The fundamental concepts of electricity can often be described by analogy with water. The greater the electrical potential, the larger the voltage, and the greater the force on the flow of the charge-carrying electrons. Think of a waterfall. A large voltage corresponds to a waterfall of great height. As a water molecule flows "downhill," a good deal of pressure is exerted on it by gravity and the force of water behind it. By analogy, water molecules correspond to electrons and electrical current corresponds to the speed of the water flow.
Suppose that the voltage difference is 0, so that both points in the circuit are at the same potential. In this case, the water is a stagnant pool, with no water flow, and there is no current. Given a waterfall of only modest height, the water trickles slowly downhill. This is analogous to a small current. But if the waterfall is of a great height, the flow of water will be forceful and the current is large.

Voltage drop
With current I through a resistance, by ohm's law the voltage across R is equal to I x R .
Now that we know the current is flowing through the circuit We can calculate the voltage drop across each resistor buy applying ohm's law.
V1 = I x R1 , 1amp x 4 ohms = 4V Voltage drop of 4 volts from A to B
V2 = I x R2 , 1amp x 6 ohms = 6 V Voltage drop of 6 volts from B to C
Total voltage drop 10 V The IR voltage across each resistance is called voltage drop the total of all combined voltage drops will always match the exact supply voltage.
Power
Power is the measure of the amount of energy produced or used by a circuit per unit of time. When current flows through a resistance, heat is produced. This heat is the evidence that power is being used. This is how a fuse opens, as the heat resulting from the excessive current, melts the metal link and opens the fuse. Power is expressed in watts or VA.
Formula P= V x I

Yes that's right that 40va transformer is 40 watts VA = Volts x Amps.
Every circuit uses a certain amount of power. Power describes how fast electrical energy is used. A good example is the light bulbs used in each circuit of your home. When you turn on a light bulb, light (and heat) are produced. This is because of the current flowing through a resistor built into the bulb. The resistance turns the electrical power into primarily heat, and secondarily light (assuming an incandescent bulb).
Each light bulb is rated at a certain power rating. This is how much power the bulb will use in a normal 110 Volt house circuit. Three of the most popular power values for inside light bulbs are 60, 75, and 100 Watts (Power is measured in Watts). Which of these light bulbs uses the most power? The 100 Watt bulb uses the most power.

Conductors and Insulators
There are some materials that electricity flows through easily. These materials are called conductors. Most conductors are metals.Three good electrical conductors are gold, silver, and aluminum.

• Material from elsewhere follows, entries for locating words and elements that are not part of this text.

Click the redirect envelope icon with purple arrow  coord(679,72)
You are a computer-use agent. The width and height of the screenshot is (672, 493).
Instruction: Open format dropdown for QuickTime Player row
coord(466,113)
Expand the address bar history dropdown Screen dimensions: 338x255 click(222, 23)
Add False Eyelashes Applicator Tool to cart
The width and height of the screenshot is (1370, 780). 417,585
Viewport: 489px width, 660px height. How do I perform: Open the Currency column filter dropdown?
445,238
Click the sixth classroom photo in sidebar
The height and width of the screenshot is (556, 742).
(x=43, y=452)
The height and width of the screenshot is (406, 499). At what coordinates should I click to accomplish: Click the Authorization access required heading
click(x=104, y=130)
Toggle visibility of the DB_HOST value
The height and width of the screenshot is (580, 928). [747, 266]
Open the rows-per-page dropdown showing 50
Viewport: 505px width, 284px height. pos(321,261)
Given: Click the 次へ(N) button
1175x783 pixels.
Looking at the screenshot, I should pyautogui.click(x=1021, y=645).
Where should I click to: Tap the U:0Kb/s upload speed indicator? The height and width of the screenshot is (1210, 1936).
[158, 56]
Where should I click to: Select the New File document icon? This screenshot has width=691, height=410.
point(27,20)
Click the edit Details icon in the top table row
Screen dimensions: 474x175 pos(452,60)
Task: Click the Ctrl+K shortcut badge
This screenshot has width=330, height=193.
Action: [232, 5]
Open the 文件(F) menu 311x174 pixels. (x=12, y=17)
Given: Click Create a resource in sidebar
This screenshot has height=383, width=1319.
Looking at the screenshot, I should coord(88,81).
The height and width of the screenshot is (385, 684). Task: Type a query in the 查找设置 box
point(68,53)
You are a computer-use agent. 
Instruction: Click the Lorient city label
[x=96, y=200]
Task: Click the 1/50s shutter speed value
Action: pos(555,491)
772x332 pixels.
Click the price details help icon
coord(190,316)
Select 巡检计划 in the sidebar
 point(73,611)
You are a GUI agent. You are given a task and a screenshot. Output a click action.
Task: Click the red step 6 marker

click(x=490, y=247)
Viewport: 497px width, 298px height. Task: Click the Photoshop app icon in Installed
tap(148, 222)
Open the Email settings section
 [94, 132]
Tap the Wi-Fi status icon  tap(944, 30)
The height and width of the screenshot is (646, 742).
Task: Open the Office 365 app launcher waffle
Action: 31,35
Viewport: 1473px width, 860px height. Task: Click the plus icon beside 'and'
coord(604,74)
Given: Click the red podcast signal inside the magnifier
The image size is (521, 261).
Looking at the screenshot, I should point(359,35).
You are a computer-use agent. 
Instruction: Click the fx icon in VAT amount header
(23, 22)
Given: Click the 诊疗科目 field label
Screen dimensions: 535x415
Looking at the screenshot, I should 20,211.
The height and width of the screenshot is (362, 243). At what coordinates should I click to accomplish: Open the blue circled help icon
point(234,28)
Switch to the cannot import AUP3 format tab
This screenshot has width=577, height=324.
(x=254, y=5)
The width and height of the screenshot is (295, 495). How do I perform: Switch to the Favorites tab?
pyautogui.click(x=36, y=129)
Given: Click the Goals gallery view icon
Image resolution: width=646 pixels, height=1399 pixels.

Whereas conductors transport electricity, other materials, called insulators, are impervious to electricity. Insulators are materials that do not let electricity flow through them. Four good insulators are glass, air, plastic, and porcelain.
An important class of materials is the semiconductors, materials that can change from being conductors at one moment to being insulators at the next. This makes it possible to form electrically controlled switches, which are at the heart of all digital logic circuits.